GENE ISOFORM SWITCHING IS A HALLMARK OF ALZHEIMER'S AND OTHER AGING-ASSOCIATED DISEASES
Abstract
Aims
In this work, we aimed at the identification of gene isoform switches in the brain of healthy and Alzheimer’s disease (AD) adult subjects using data from three large studies: Mayo Clinic; Mount Sinai Brain Bank (MSBB) and Religious Orders Study and Memory and Aging Project ROSMAP. We also evaluated isoform switches in two other aging-associated conditions: Progressive supranuclear palsy (PSP) and pathologic aging (PA).
Methods
We used DSeq2 and ISAR to identify gene expression alterations in RNAseq data generated from samples of different brain regions of healthy, AD, PSP and PA subjects.
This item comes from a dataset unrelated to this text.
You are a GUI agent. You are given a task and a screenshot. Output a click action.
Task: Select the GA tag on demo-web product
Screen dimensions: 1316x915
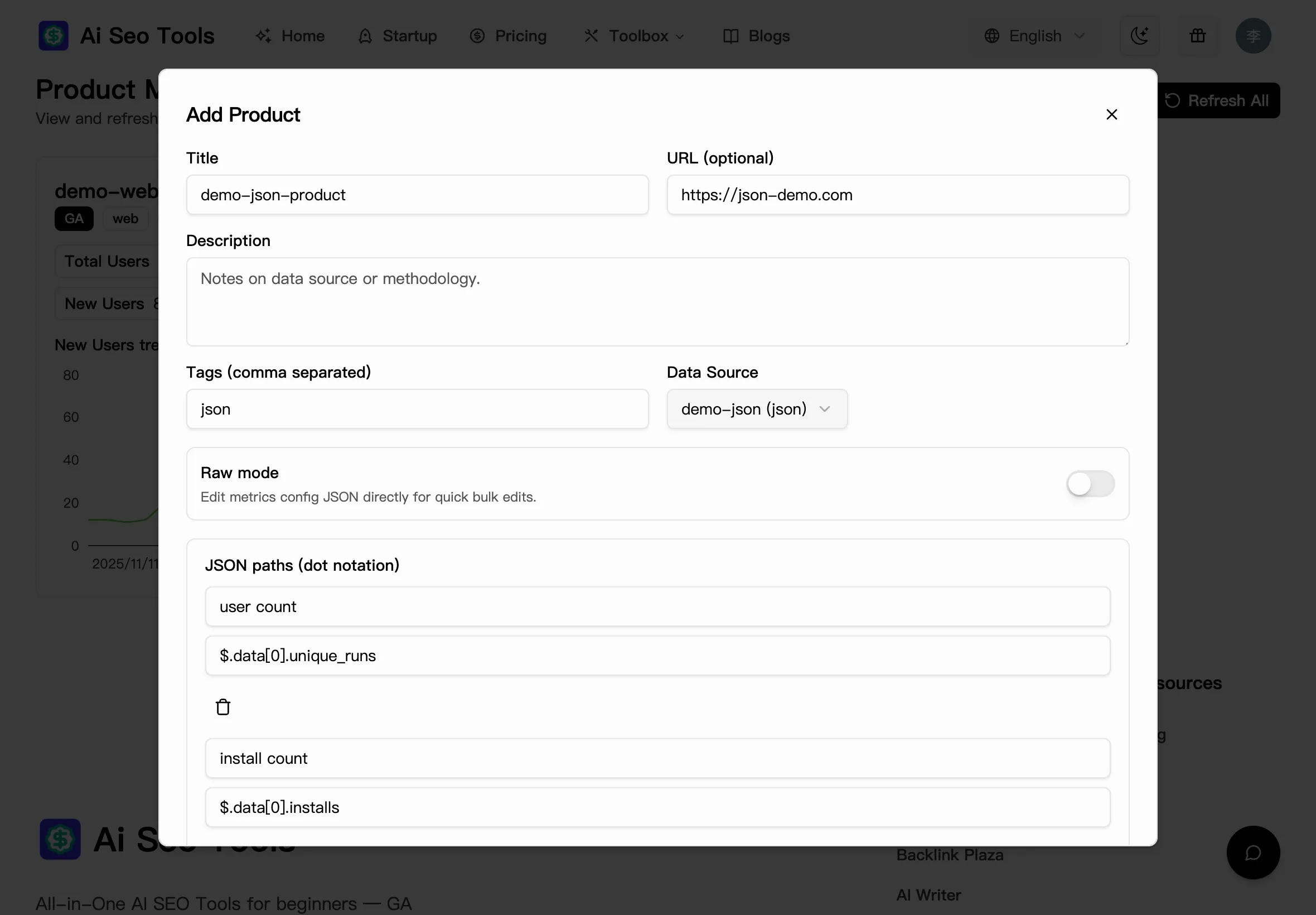coord(74,219)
Next, we used scRNAseq to assign altered genes to unique cell types of the adult human brain.
Results
We show that isoform switches are a hallmark of AD, PSP and PA, allowing the identification of gene expression alterations overlooked in classical differential gene expression analyses. Importantly, several gene expression alterations identified by isoform switch analyses are associated with key pathological processes in the brain of AD, PSP and PA subjects. Finally, we also demonstrate a positive correlation between isoform switches and changes in the expression of splicing-associated genes in neuronal cells, suggesting that alternative splicing is altered in the diseased brain.
Conclusions
Our data indicate that isoform switches are an important source of gene expression alteration in the aging brain and might be associated with several biological processes affected in neurodegenerative conditions. Our results also suggest that altered alternative splicing could be a common mechanism in AD and other aging-related diseases.